Rows from a dataset for screen grounding
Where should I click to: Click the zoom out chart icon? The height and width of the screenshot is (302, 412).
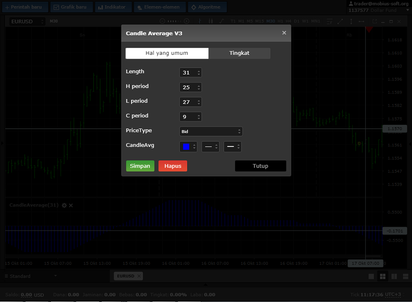tap(163, 21)
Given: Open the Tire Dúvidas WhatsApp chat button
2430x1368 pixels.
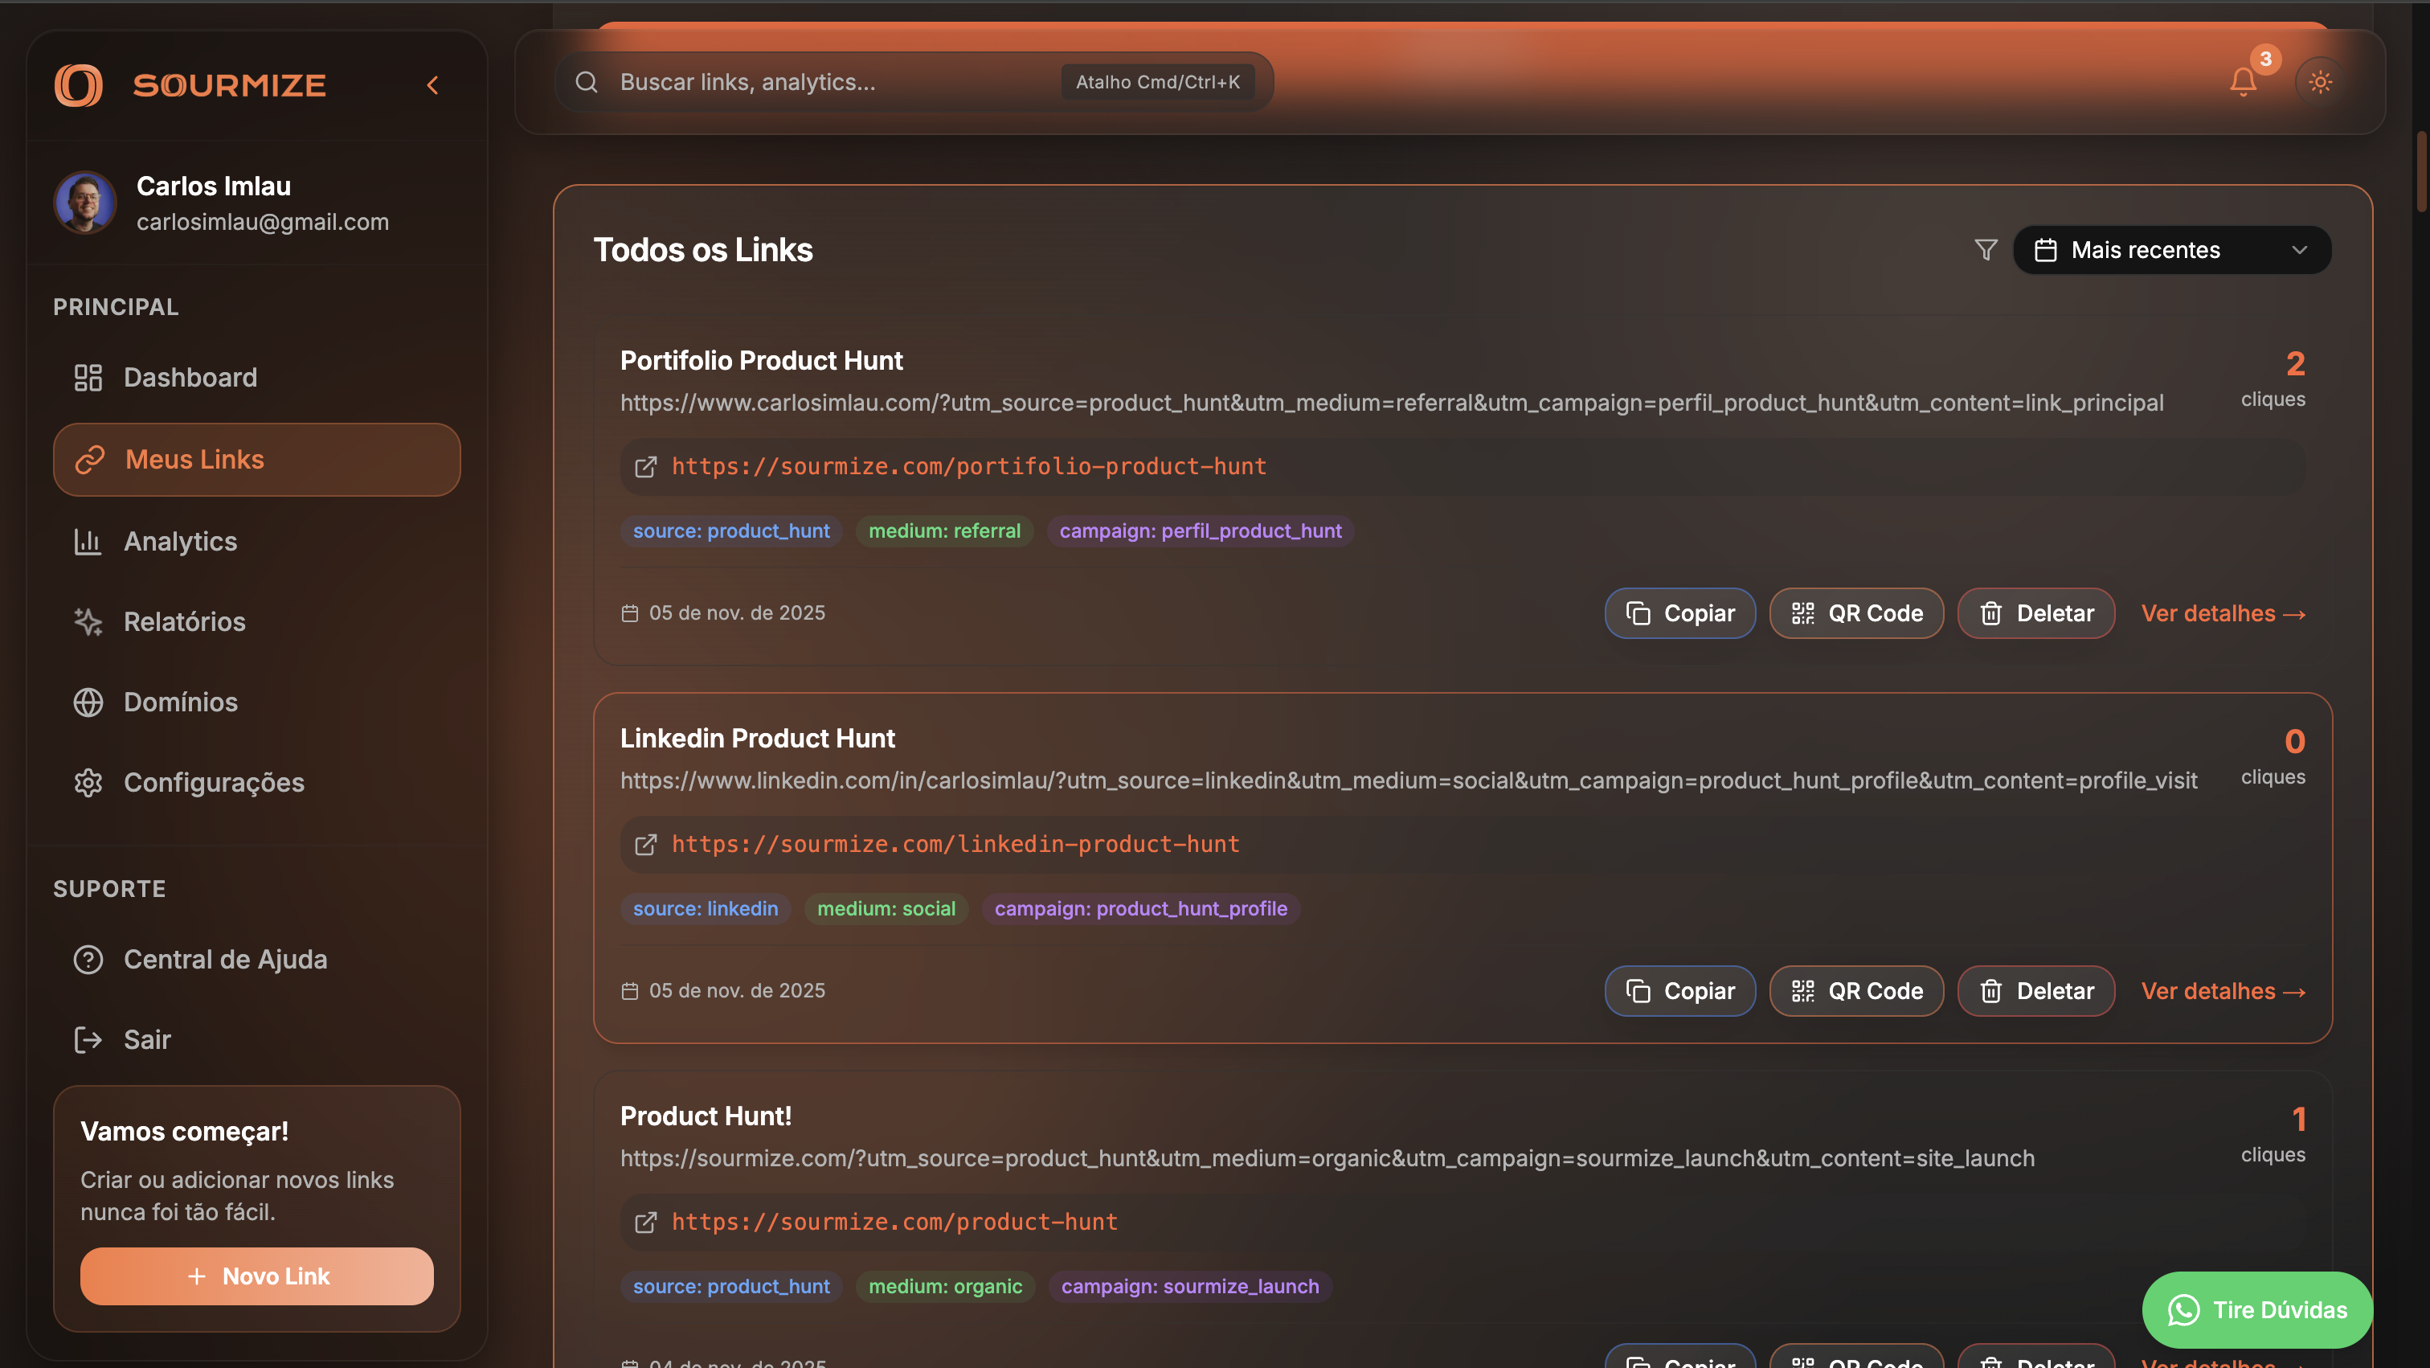Looking at the screenshot, I should click(x=2256, y=1310).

### DIRECTIONS
Reproduce the material verbatim from the line containing "Given: Open the" through the end of the material, omitting the pictures.

### ANSWER TO THIS EXERCISE
Given: Open the Tire Dúvidas WhatsApp chat button
2430x1368 pixels.
Looking at the screenshot, I should click(x=2256, y=1310).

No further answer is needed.